Quoted text ▸

■ ■ ■ ■ ■ ■ ■

Our son Evan was… disappointing? Surprising?
Evan was debauched.


But the thing is, I’m not a bad person. Not an incorrigible one at the very least. I admit that I’m not a saint, but I can swear that all I have done is the result of a simple conviction. That conviction being to do what is right, or necessary. Isn’t that all anyone, anywhere can hope for?

Reviews
Interesting
Written by Larnyx (10 comments posted) 20th September 2008
Short story or more of a character introduction? 
sound slike a very interesting fellow, and he defiantely shows many connections to reality

Written by Emmuttmax (203 comments posted) 20th September 2008
Alexis, There is a saying "Less is more," but I believe in this case less is less. There is just not enough for me to go on to judge this as a story. 
 
The underling on bold words were distracting; they didn't add to the piece. 
 
"Because if there’s anything this past year has taught me, it’s that there are few, if anything, certainties in life."  
"Anything" should be changed to "any." Actually, you should re-read the first full paragraph and reconsidered your sentences. 
 
This may be an interesting story.

Written by bluecity (432 comments posted) 21st September 2008
Alex, this started off very well indeed. I was settling down to a very interesting read when... you stopped. 
 
I'm not very happy about your sentence construction. We have moved away from the time when every word had to be in a sentence, but your clauses which are not sentences do come across as a bit clunky.  
 
I loved the 7 phrases summing up Evan. He sounds like a fascinating bloke and a great mc. I think all writers should write 7 phrases describing their main character before they even think of writing the first word. ...I'm off to do that now for my novel, btw. 
 
Rosemary

Written by tomhonnor (14 comments posted) 23rd September 2008
I like how original this piece is shapping up to be. It is difficult and I imagine there are no apologies for that. Like Irvine Welsh writing Trainspotting.  
 
It did end rather abruptly though, any more...?  
 
Can't really judge unti I've read some more. Could be interesting though.

■ ■ ■ ■ ■ ■ ■

Collected data entries
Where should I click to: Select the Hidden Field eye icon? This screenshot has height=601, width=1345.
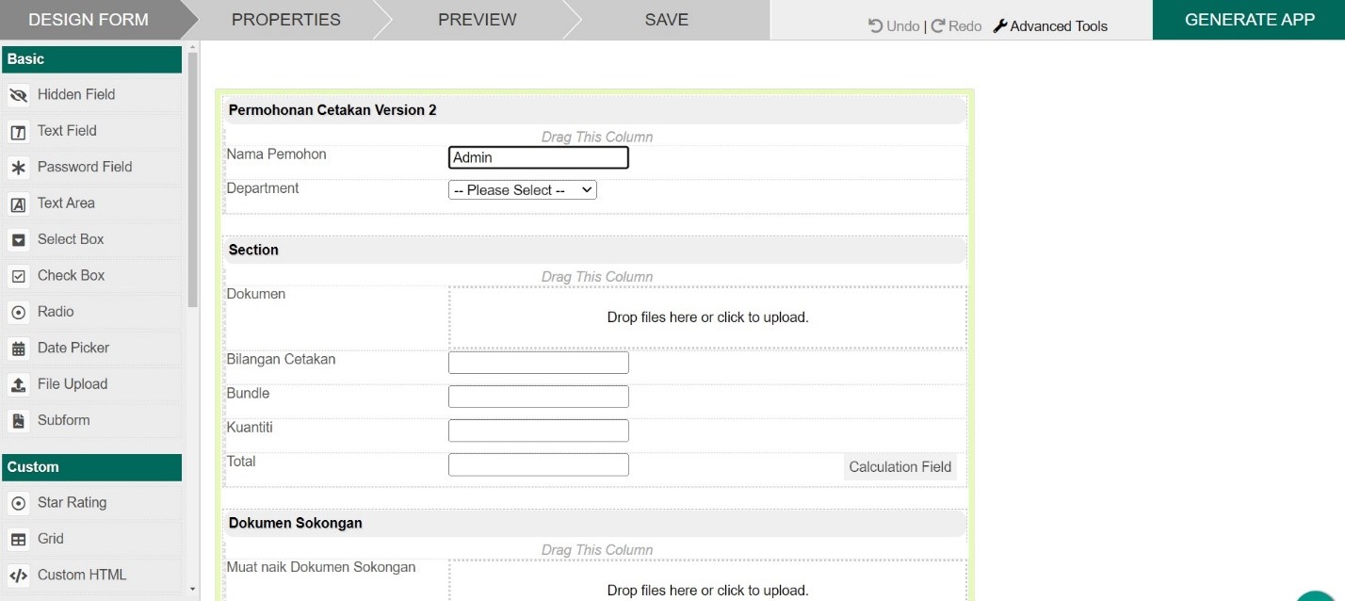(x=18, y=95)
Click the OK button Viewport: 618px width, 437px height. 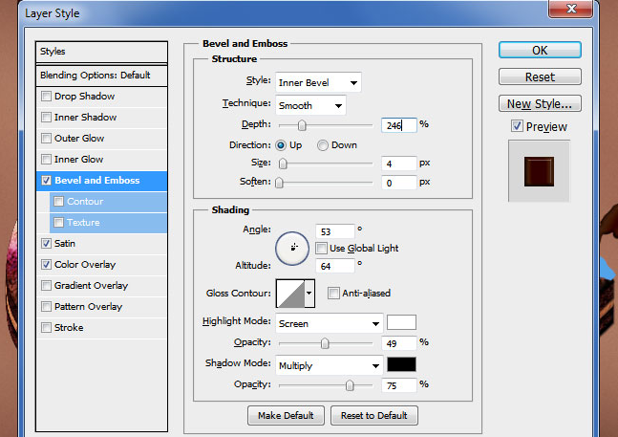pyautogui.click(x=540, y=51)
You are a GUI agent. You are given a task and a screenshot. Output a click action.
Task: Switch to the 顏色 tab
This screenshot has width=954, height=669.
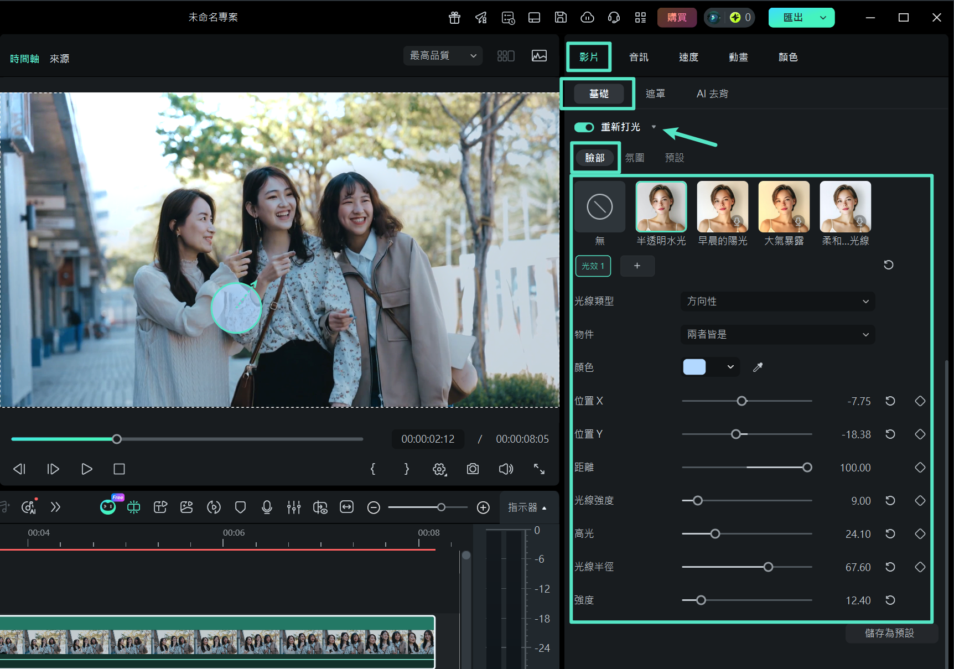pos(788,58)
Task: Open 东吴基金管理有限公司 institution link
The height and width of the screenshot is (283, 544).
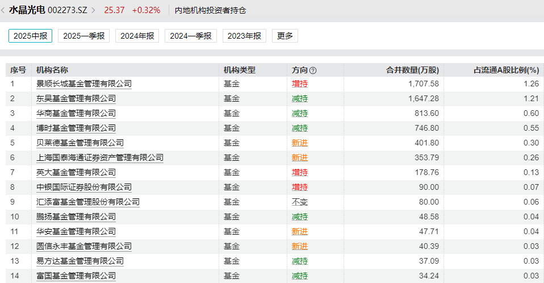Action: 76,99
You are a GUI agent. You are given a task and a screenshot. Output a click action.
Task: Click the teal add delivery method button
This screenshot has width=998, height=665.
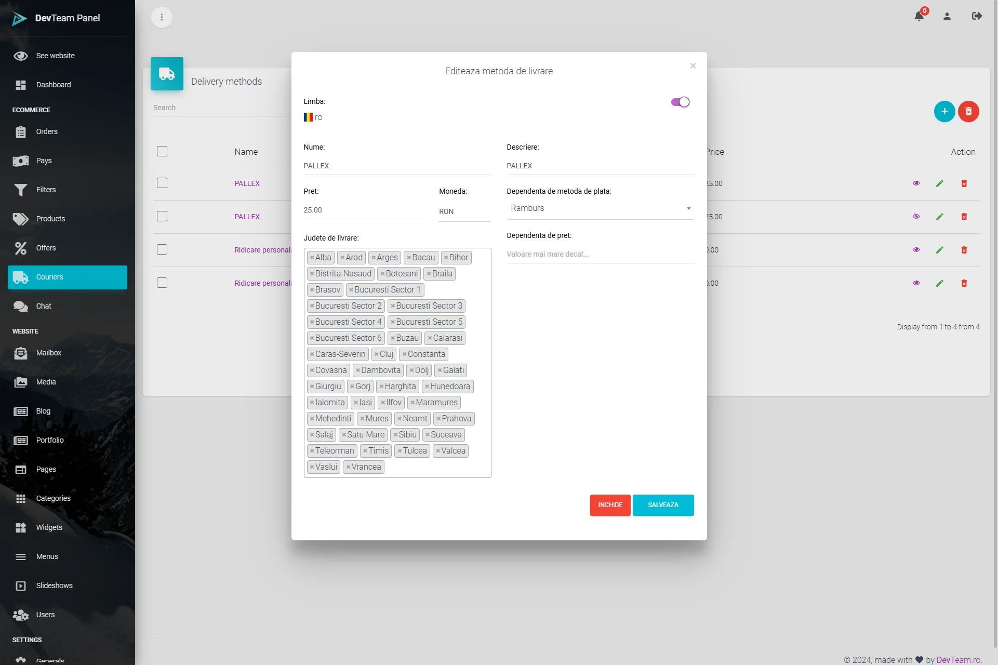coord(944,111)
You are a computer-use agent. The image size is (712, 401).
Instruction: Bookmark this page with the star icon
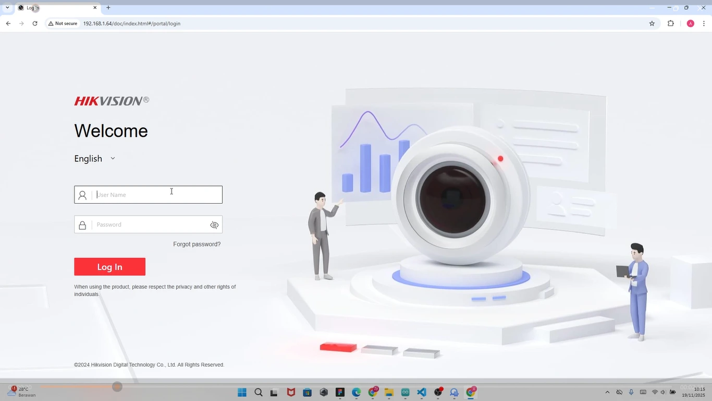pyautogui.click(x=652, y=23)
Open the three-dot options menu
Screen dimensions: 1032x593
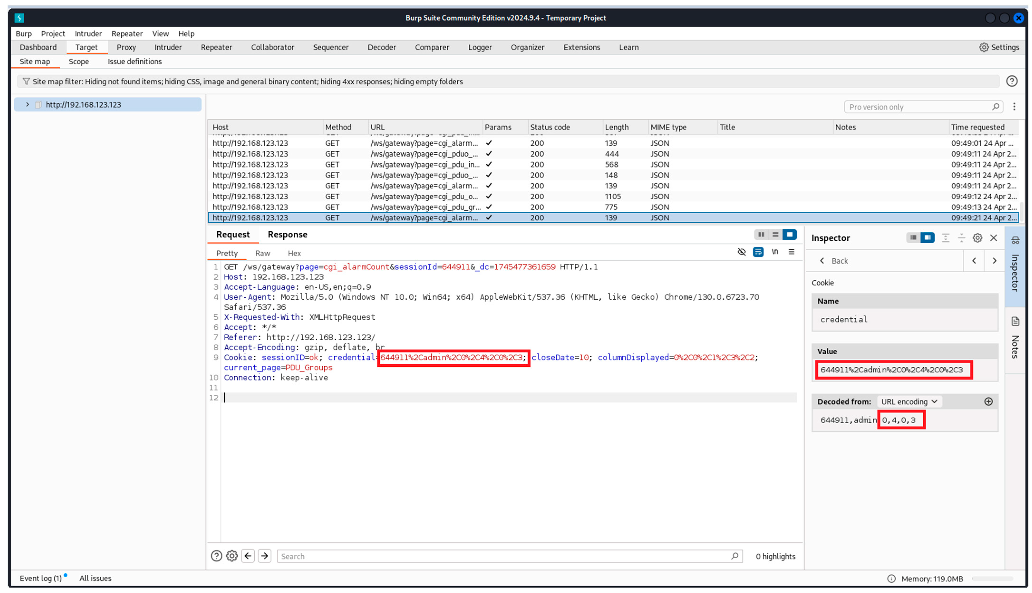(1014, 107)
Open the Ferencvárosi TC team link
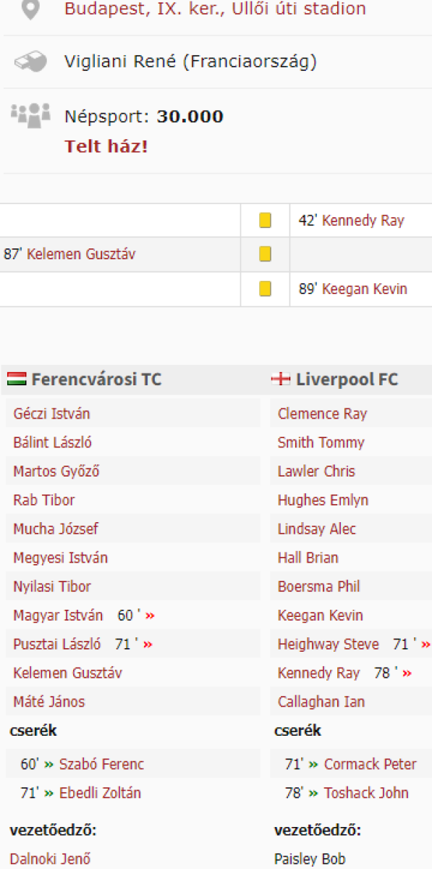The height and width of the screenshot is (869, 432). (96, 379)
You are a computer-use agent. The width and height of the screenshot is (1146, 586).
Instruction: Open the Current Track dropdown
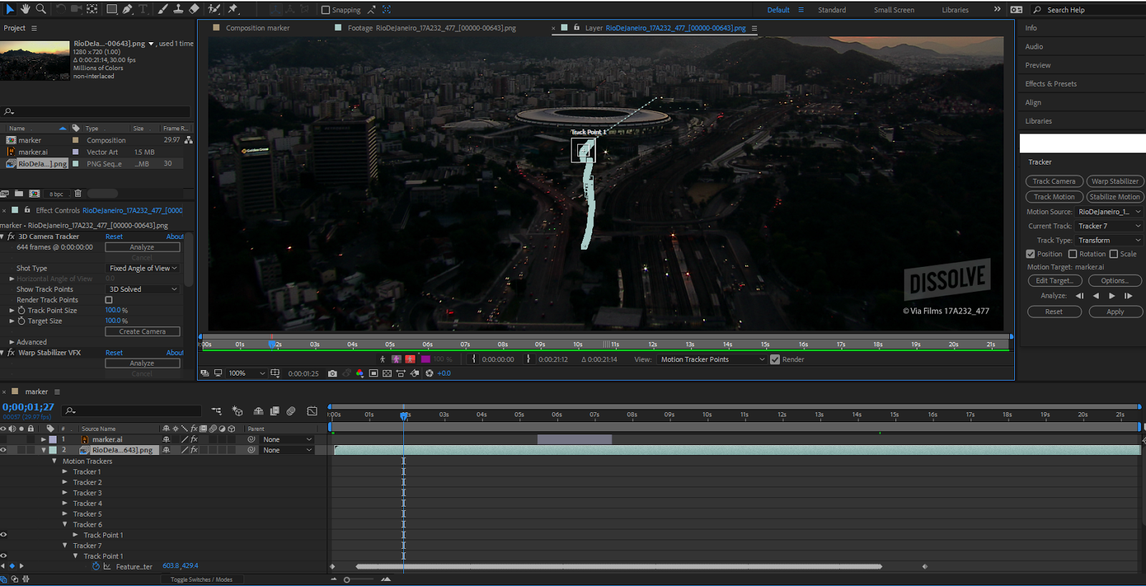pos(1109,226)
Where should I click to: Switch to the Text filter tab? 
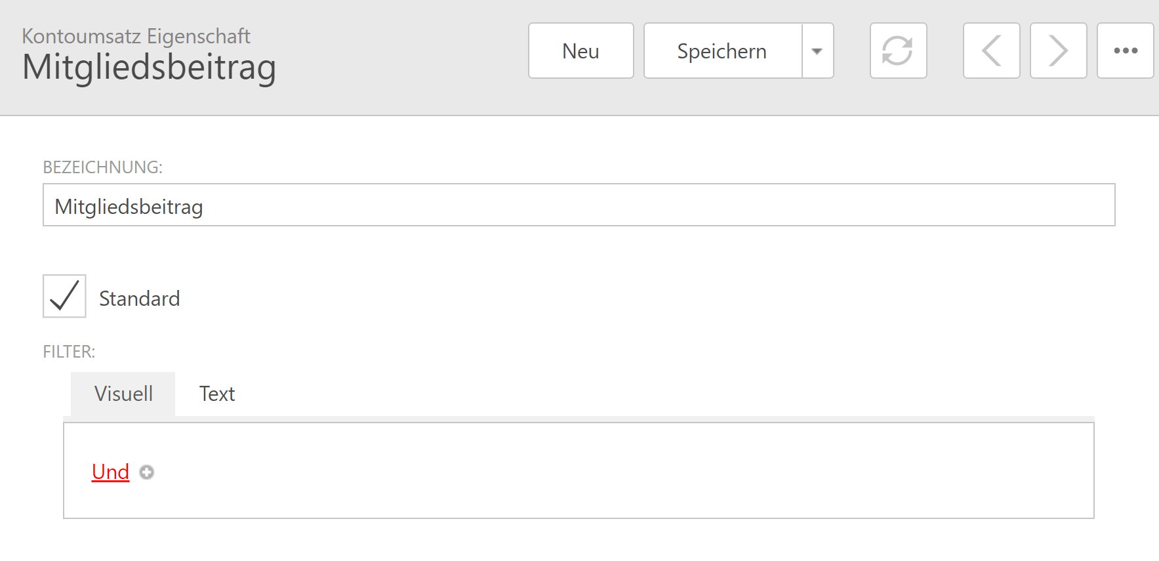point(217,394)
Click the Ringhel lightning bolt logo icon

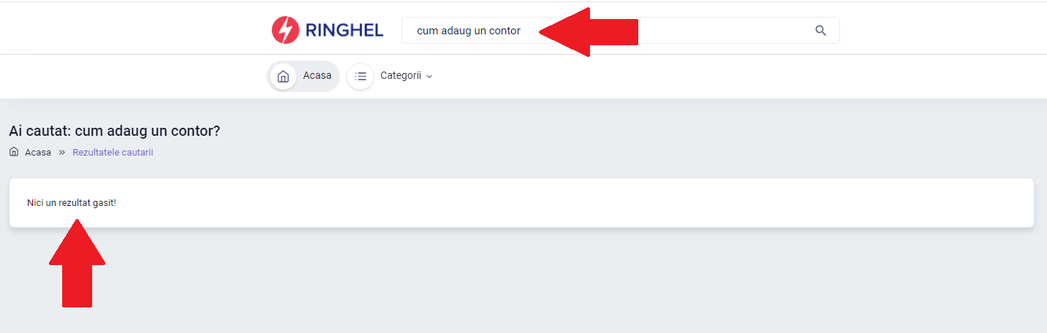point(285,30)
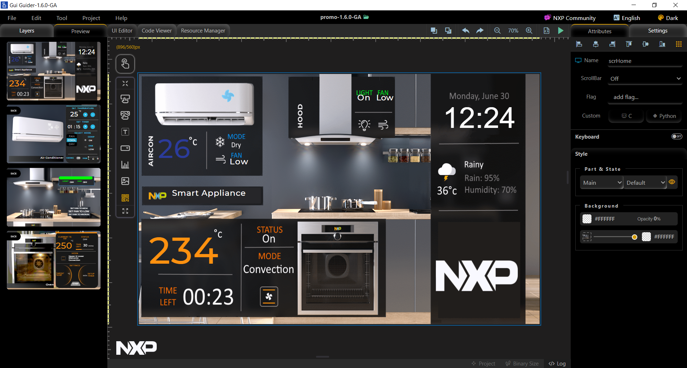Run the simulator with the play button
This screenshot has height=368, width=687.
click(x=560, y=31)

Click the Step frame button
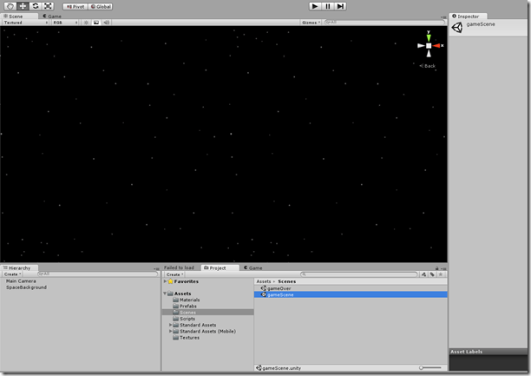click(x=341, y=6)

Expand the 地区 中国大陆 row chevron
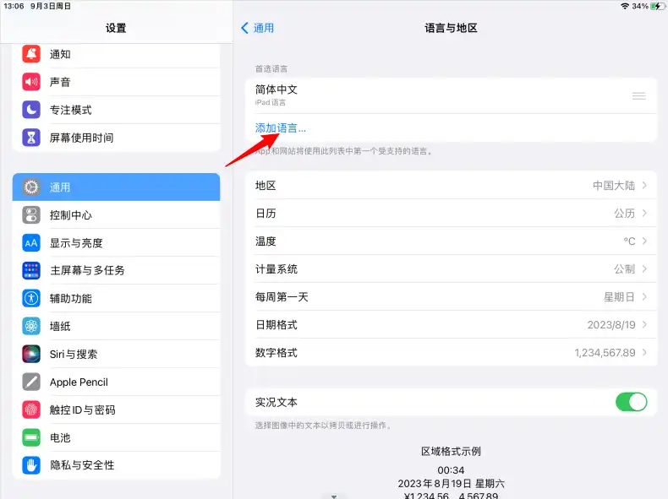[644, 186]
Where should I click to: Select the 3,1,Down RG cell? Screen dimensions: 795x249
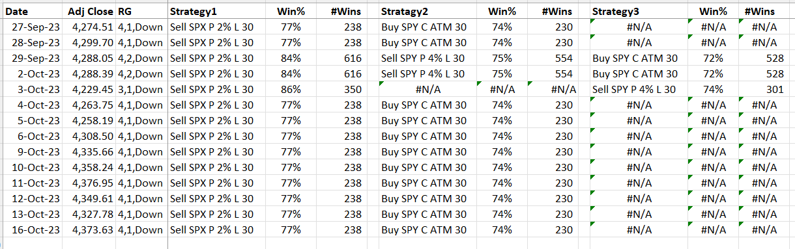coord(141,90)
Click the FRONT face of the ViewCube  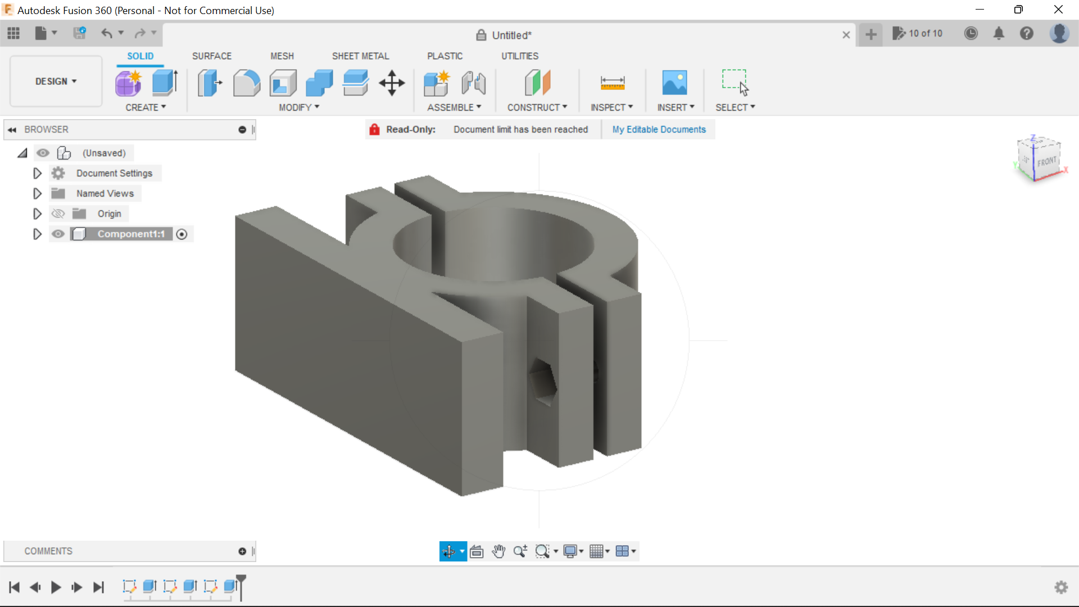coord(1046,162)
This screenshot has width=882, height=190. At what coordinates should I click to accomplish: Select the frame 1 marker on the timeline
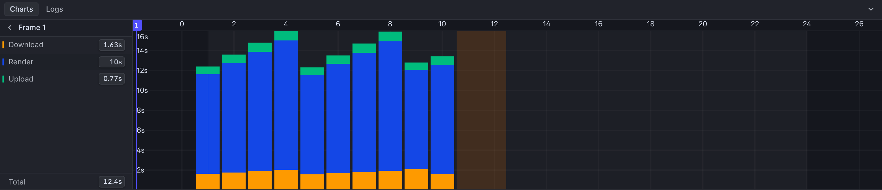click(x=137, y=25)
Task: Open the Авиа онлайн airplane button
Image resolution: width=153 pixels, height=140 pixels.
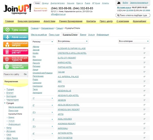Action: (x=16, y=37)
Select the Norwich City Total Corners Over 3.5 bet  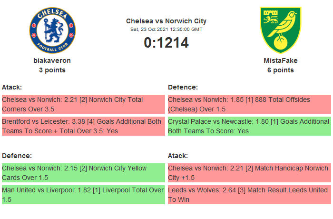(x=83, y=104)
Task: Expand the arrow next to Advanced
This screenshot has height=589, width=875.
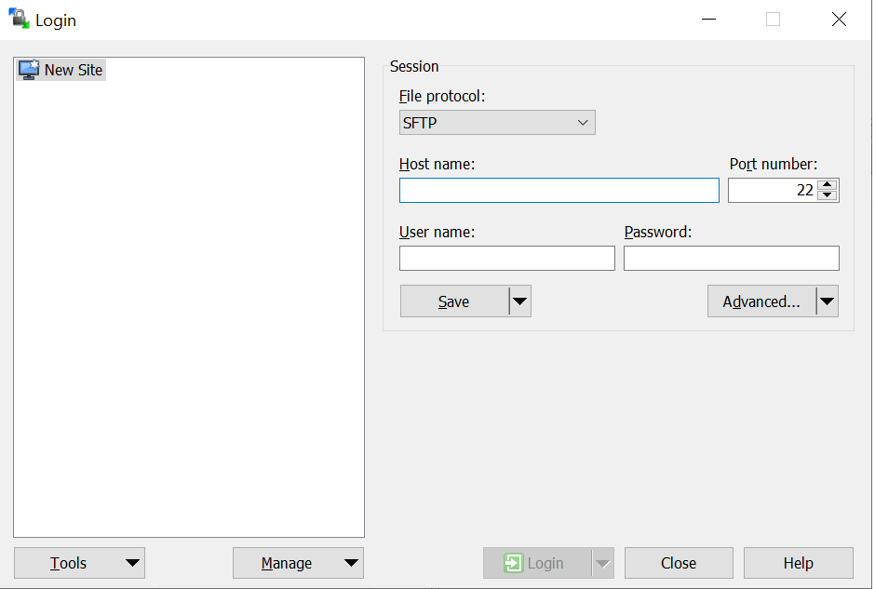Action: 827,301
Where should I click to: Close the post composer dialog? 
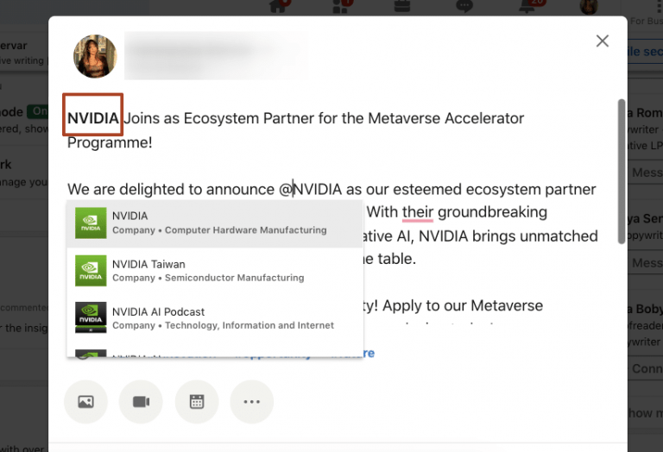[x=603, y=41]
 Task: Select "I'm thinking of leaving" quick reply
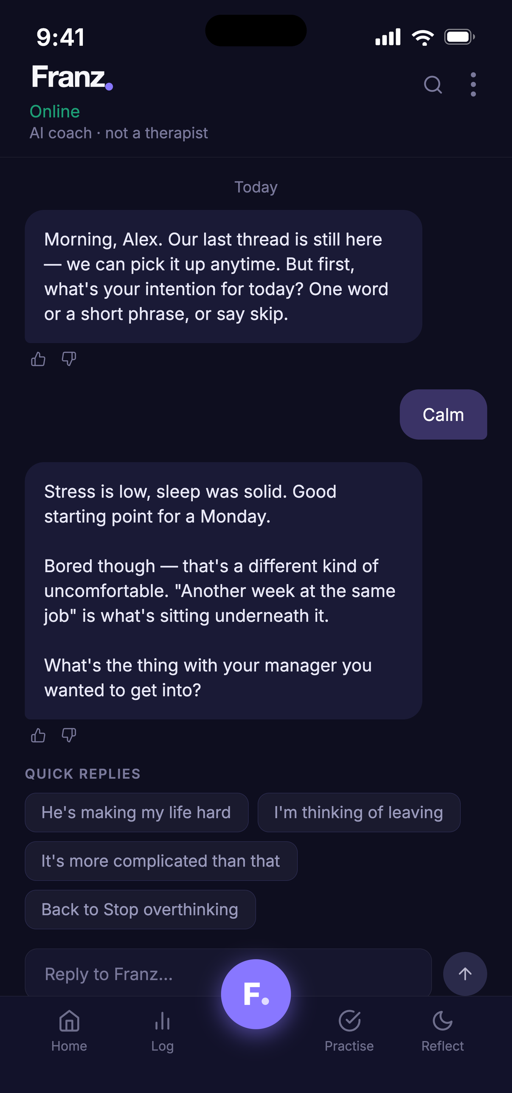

■ ■ ■ ■ ■ ■ ■

Exercise instructions ▸
a - On the story page, how many comments had Emmuttmax posted?
b - Please lay out the rows, from the line containing "Task: Expand the arrow next to Advanced" through the end of the rows, as a Markdown table with columns No. and Entry, one line per table row. Skip blank lines and leave the pictures out.

Responses ▸
a - 203

b -
| No. | Entry |
|---|---|
| 1 | Task: Expand the arrow next to Advanced |
| 2 | This screenshot has height=589, width=875. |
| 3 | Action: 827,301 |
| 4 | Where should I click to: Close the post composer dialog?  |
| 5 | [x=603, y=41] |
| 6 |  Task: Select "I'm thinking of leaving" quick reply |